MODEL SWAP

Model Server

A Flask HTTP server that owns the on-disk model store and routes user inference requests to a single inference worker. Cache state for the worker (what's loaded on GPU, what's on its disk cache) lives in the store server, and an swappable cache policy decides what to evict when the cache is full or stale.

Inference Worker

A Flask HTTP server that manages model loading and caching for llama.cpp-based inference.

Endpoints

Method	Path	Description
POST	`/load_model_from_store`	Receive a model file from the model store, store it, and load it into GPU
POST	`/load_model_from_local_store`	Load an already-cached model into GPU by name
POST	`/cache_model`	Receive a model file from the model store and cache it without loading into GPU
POST	`/user_request`	Accepts `{prompt, model, max_tokens}`. Ensures `model` is loaded on the worker, then streams the worker's inference response back to the client

Configuration

model_store_server/config.py:

Setting	Default	Description
`MODELS_DIR`	`./models`	Directory the server reads `.gguf` files from
`WORKER_URL`	`http://localhost:8080`	Inference worker base URL
`MAX_CACHE_SIZE`	`2`	Max models tracked in the worker's on-disk cache (used by `lru`, `no-evict`, `lru-ttl`)
`TTL_SECONDS`	`5`	Stale-entry timeout in seconds (used by `ttl`, `lru-ttl`)
`CACHE_POLICY`	`"lru"`	One of `lru`, `no-evict`, `ttl`, `lru-ttl`
`TRANSPORT`	`"http"`	`http` or `rdma`. Selects how model bytes reach the worker.
`ALLOW_FALLBACK`	`0`	If `1`, a failed RDMA send retries over HTTP.
`WORKER_RDMA_HOST`	`"localhost"`	Worker hostname for the RDMA endpoint.
`WORKER_RDMA_PORT`	`8081`	Worker port for the RDMA listener.

Cache policies

Policy	Behavior	Inspiration
`lru`	Evict least-recently-used when cache reaches `MAX_CACHE_SIZE`.	Default in vLLM-LoRA, Ray Serve, KServe, SageMaker MME
`no-evict`	Refuse new admissions once full; returns HTTP 503 to the user.	Triton EXPLICIT mode
`ttl`	Evict any entry untouched for `TTL_SECONDS`. No capacity bound.	llama-swap
`lru-ttl`	Both bounds active: capacity-based LRU eviction and time-based TTL sweep.	Ollama (`keep_alive`)

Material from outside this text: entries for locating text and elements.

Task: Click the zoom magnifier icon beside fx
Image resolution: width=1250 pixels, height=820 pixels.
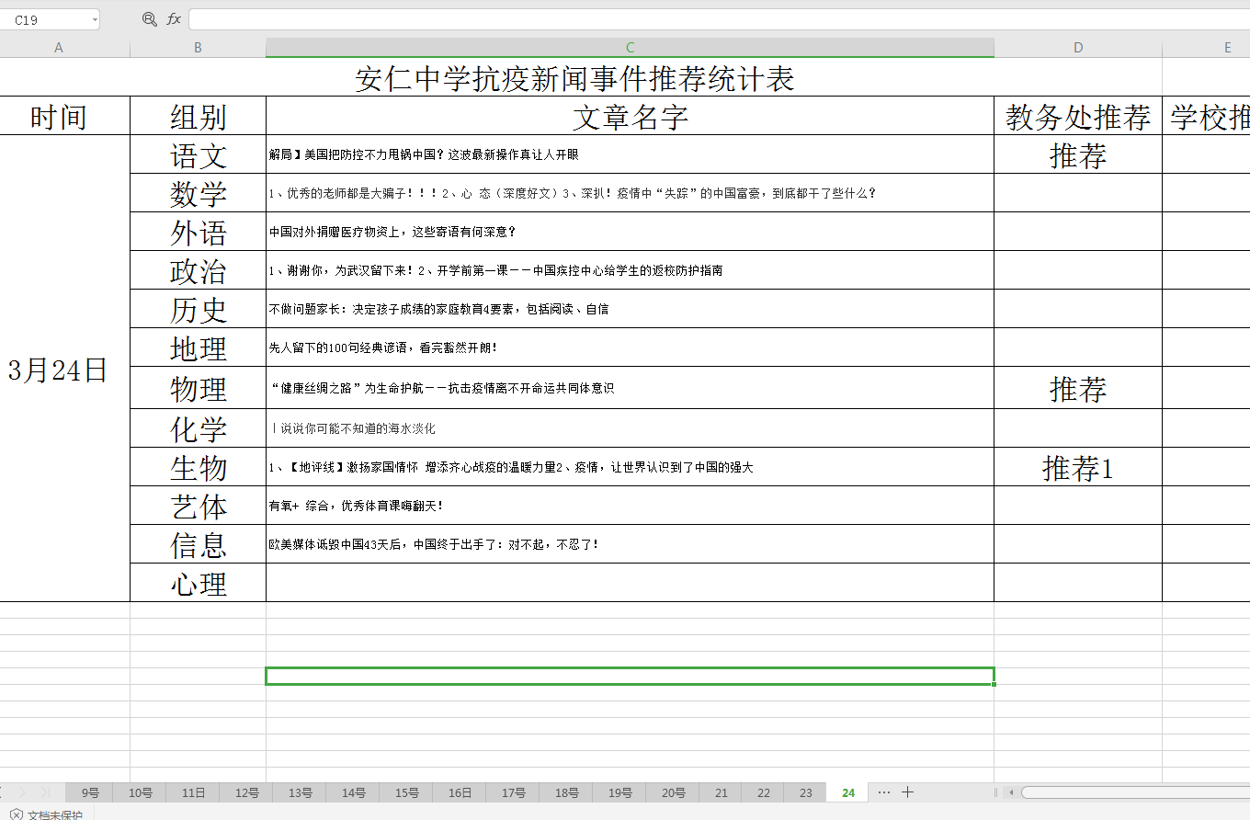Action: 149,19
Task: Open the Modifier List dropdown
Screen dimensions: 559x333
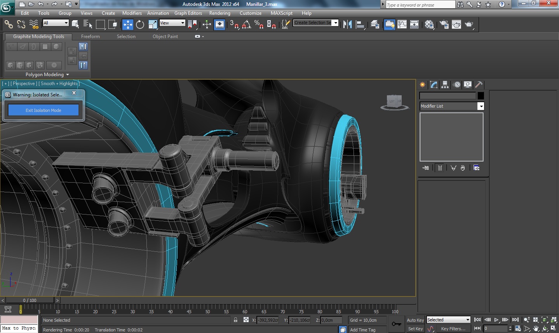Action: tap(481, 106)
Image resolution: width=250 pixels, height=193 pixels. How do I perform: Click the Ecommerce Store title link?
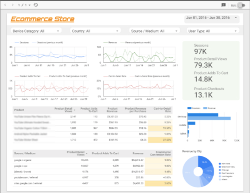pos(42,19)
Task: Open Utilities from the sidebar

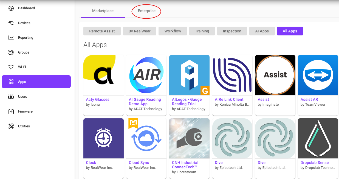Action: coord(24,126)
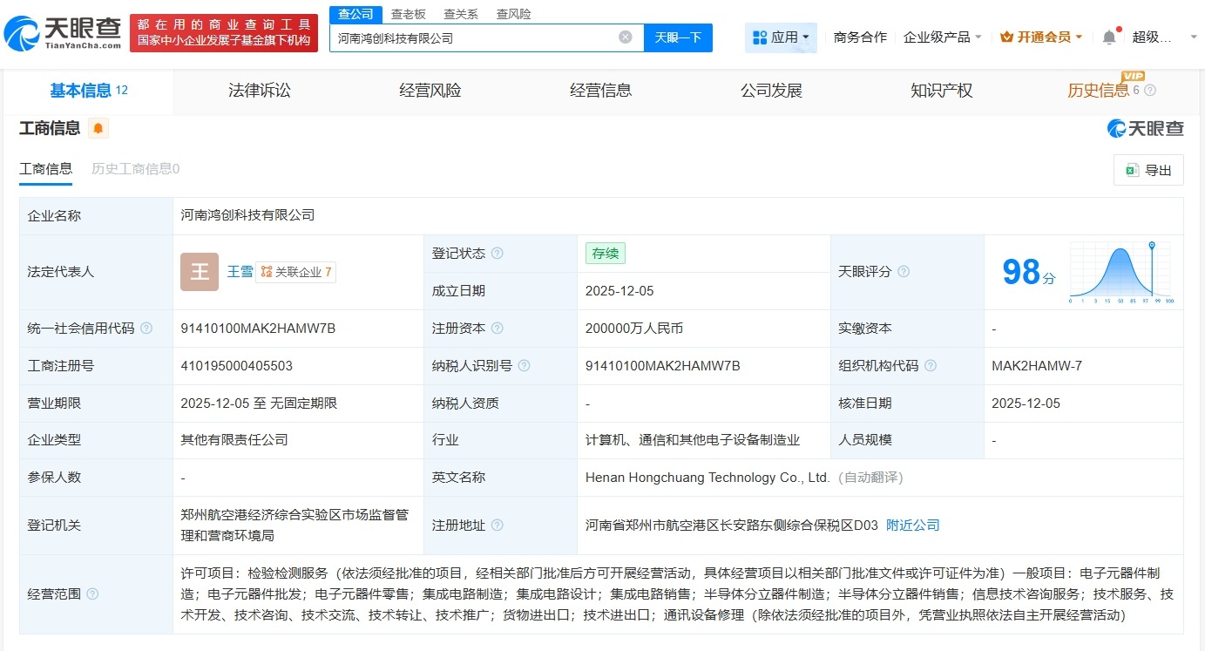Switch to the 法律诉讼 tab
Viewport: 1205px width, 651px height.
259,90
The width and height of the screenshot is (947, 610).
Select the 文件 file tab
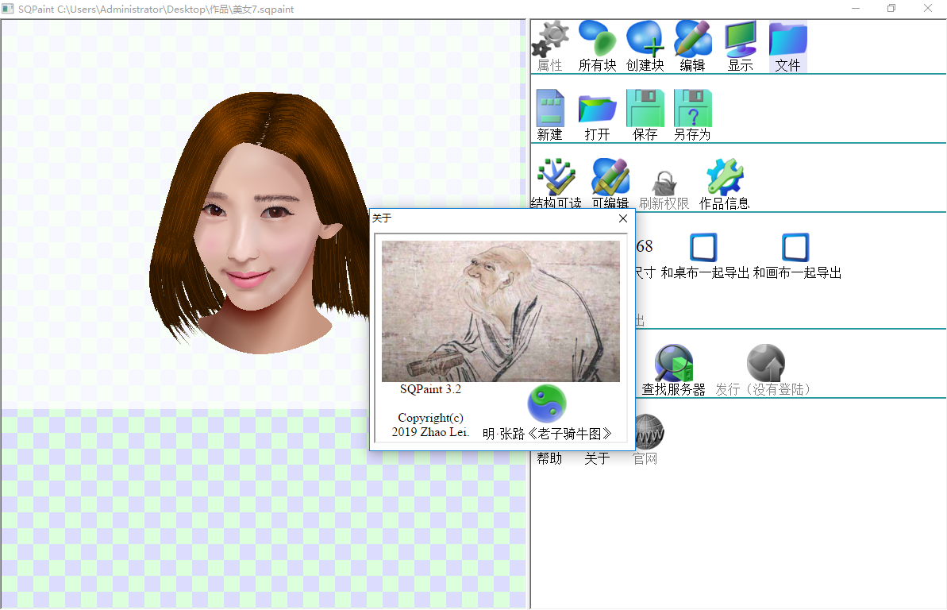(x=787, y=46)
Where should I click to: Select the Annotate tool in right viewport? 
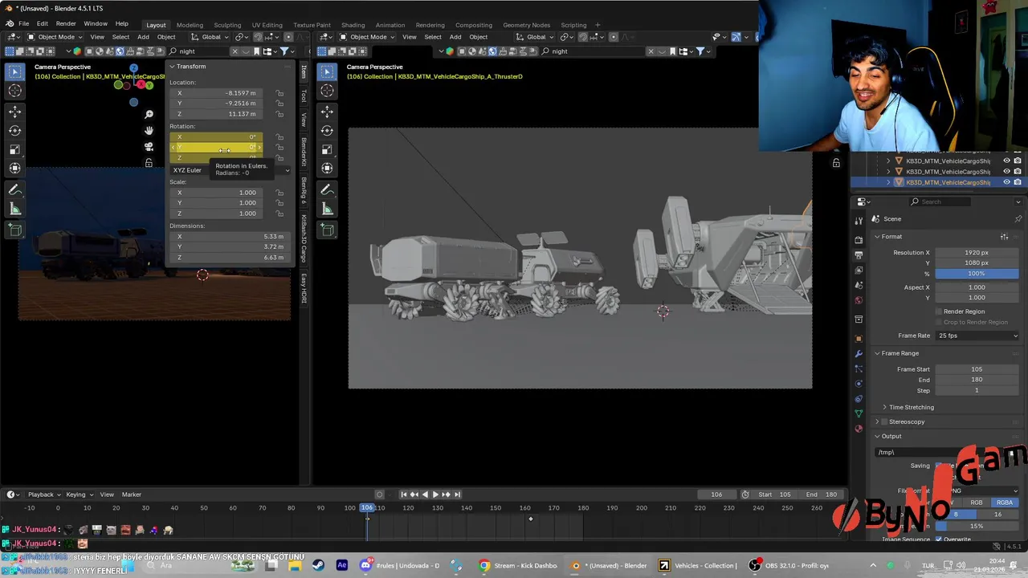(x=327, y=189)
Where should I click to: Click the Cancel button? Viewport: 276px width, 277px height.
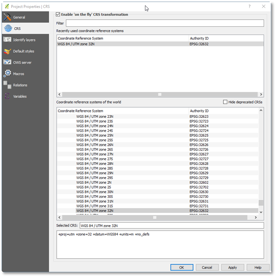click(207, 267)
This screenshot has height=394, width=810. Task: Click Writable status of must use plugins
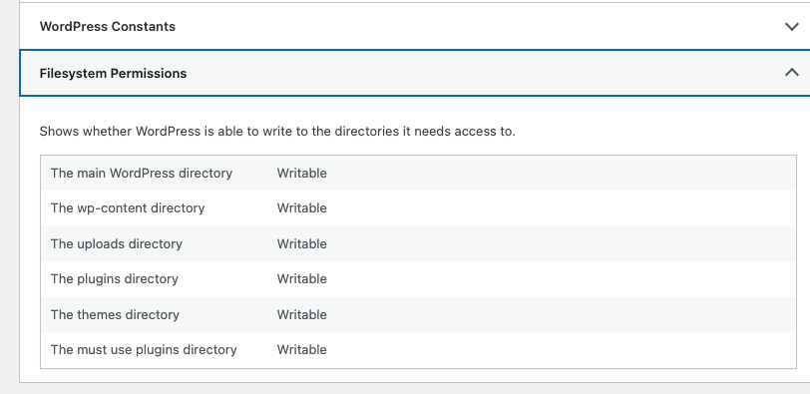(x=301, y=349)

Every /user_request log line on the store server reports which policy was active, the cache action taken, timings, the post-request cache contents, and any evictions:

[/user_request] ts=... policy=lru-ttl model=qwen.gguf action=load_from_store decision_ms=0.02 worker_ms=459.2 cached=[...] evicted=[...]

Possible action values: already_loaded, load_from_local_store, load_from_store, rejected (no-evict only).

Setup

Inference worker:

cd inference_worker
uv sync

Model store server:

cd model_store_server
uv sync

Running Inference Worker

cd inference_worker

uv run inference_worker.py

Models live in /inference_worker/model_cache.

The inference worker listens on 0.0.0.0:8080 by default.

Sample Inference Worker Requests

Cache a model

curl -X POST http://localhost:8080/cache_model \
  -H "X-Model-Name: my-model.gguf" \
  -H "Transfer-Encoding: chunked" \
  --data-binary @- < /path/to/my-model.gguf

Load a model from store (send file + load into GPU)

curl -X POST http://localhost:8080/load_model_from_store \
  -H "X-Model-Name: my-model.gguf" \
  -H "Transfer-Encoding: chunked" \
  --data-binary @- < /path/to/my-model.gguf

Sample Model Store Server

Send inference request

The response is streamed as text/plain, so use curl -N (or --no-buffer) to see tokens as they arrive. max_tokens is optional and defaults to 512.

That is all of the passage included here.